After identifying the cheapest models, we fit a log-linear regression to price vs. release date. We used a log-linear model because it had a much lower Bayesian Information Criterion than a linear model. The slope of the log-linear model corresponds to a price reduction over time, e.g. 40x per year. We set a threshold of at least 4 data points to include a regression result.
We applied the above method to all of the benchmarks and performance thresholds. For each benchmark, we identified instances where a new model achieved a better performance than all previous models, and used these instances as our performance thresholds. Across all of these benchmarks and performance thresholds, we found prices declining between 9x per year and 900x per year, with a median of 50x per year. Note that the “mid-range” value in the figure is close to the median of the trends that are shown, but is not always the exact median, for the sake of visual clarity.
In addition to measuring the rates that prices have fallen, we analyzed how the rate relates to the time period it occurred in.

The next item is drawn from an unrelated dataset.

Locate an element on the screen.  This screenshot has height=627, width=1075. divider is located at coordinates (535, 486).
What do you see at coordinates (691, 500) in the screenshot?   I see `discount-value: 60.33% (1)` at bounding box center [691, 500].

We found that the fastest trends (e.g. 900x per year) start after January 2024. When we removed all model data before January 2024 (after selecting the lowest-price models), the rates also increased overall—even at performance levels that were achieved before 2024. In particular, the median rate increased from 50x per year to 200x per year. This suggests that the fastest trends are caused by a recent acceleration in price drops across performance levels and benchmarks.
Assumptions
There is the potential for significant variation in the number of tokens that models generate to achieve their benchmark score, which could mean that trends in price per token differ from trends in evaluation cost. However, our investigations found that evaluation costs have declined similarly to prices per token. We used Epoch AI benchmark evaluation results for this analysis, as these report the number of tokens processed for each evaluation. For the six cost trends we estimated, the largest difference was 200x per year for evaluation cost vs. 400x per year for price per token, for Claude-3.5-Sonnet-2024-06 level performance on GPQA Diamond.

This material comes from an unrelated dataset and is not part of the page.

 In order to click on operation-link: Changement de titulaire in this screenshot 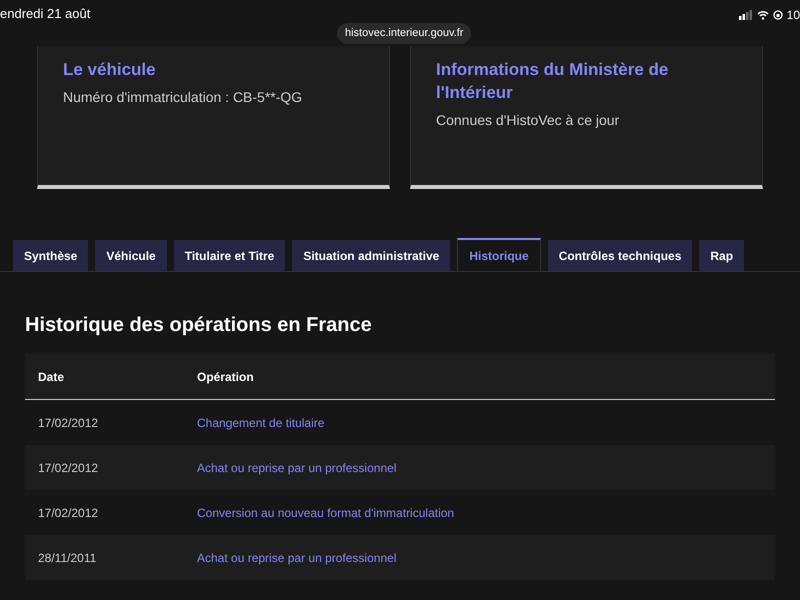, I will do `click(260, 423)`.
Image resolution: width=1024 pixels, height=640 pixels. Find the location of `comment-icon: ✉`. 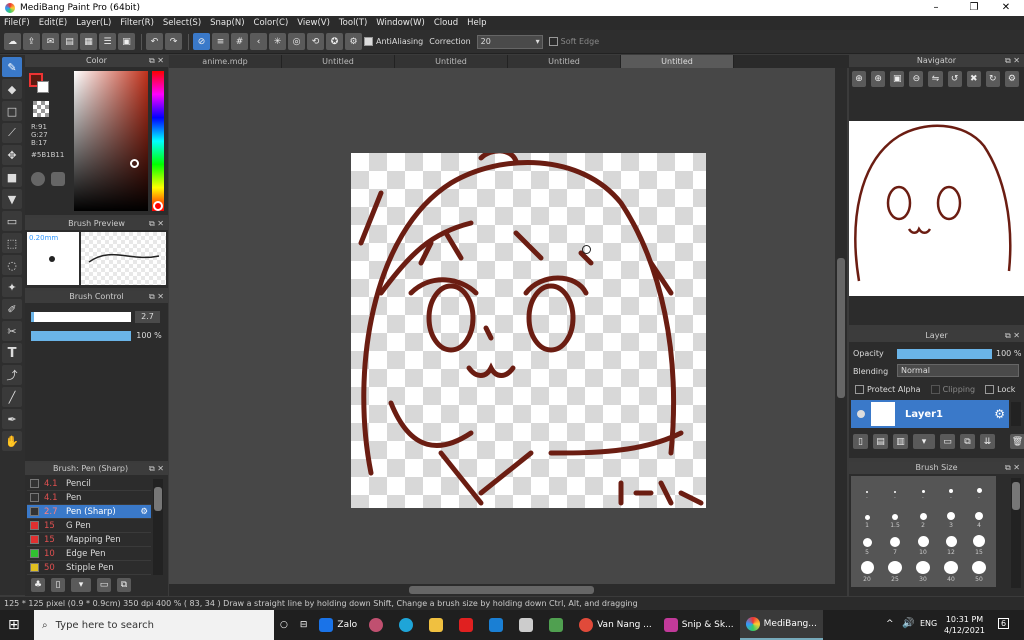

comment-icon: ✉ is located at coordinates (50, 42).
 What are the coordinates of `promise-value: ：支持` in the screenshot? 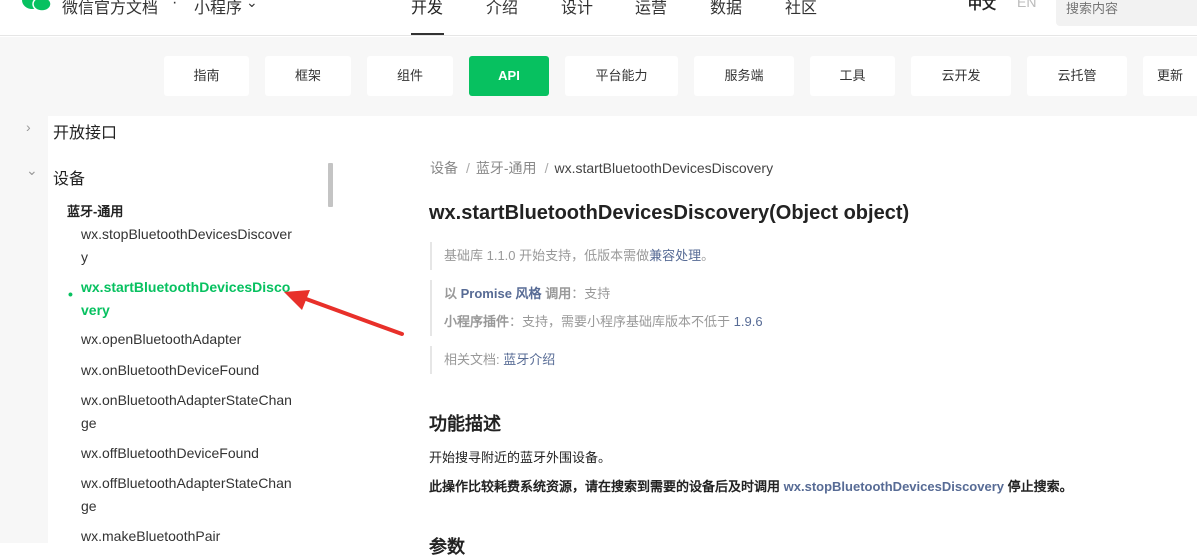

We relied on benchmarks to measure an AI model’s performance, which leads to several limitations. Firstly, benchmarks do not comprehensively measure a model’s usefulness: there are important capabilities besides knowledge and reasoning, and other important features like output speed.
Another limitation of benchmark scores is that AI models can be overfit to these benchmarks. AI developers may accidentally train models on benchmark data, or use knowledge about the benchmark to inform training (which seems to have become more common since 2024). These practices may drive up benchmark scores without generalizing.

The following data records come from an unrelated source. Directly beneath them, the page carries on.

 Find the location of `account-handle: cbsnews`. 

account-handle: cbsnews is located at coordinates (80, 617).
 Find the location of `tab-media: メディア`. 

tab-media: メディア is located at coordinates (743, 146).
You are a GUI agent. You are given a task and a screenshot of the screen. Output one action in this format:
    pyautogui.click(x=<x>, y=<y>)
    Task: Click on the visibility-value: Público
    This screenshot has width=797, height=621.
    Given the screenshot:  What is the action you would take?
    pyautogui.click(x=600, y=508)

Benchmark evaluations can also differ due to randomness in model outputs and variations in prompting. There were 33 evaluations on GPQA Diamond that overlapped between Artificial Analysis and our benchmark database. The mean absolute difference between scores from the two evaluations was 2.9 percentage points, with a standard deviation of 1.7 and an average signed difference of 0.1. This is within expectations, since the standard error on our GPQA Diamond scores is generally around 3 percentage points, and variance is further increased by subtle differences in prompting and scoring.
We also relied on our dataset having good enough model coverage to accurately measure trends in prices. There may be models not in our dataset that were more cost-effective than the “cheapest models” we selected. However, it’s unlikely that such models would greatly alter the observed trends, since the cheapest models at a given performance level are more likely to be well-known, and therefore captured in our dataset.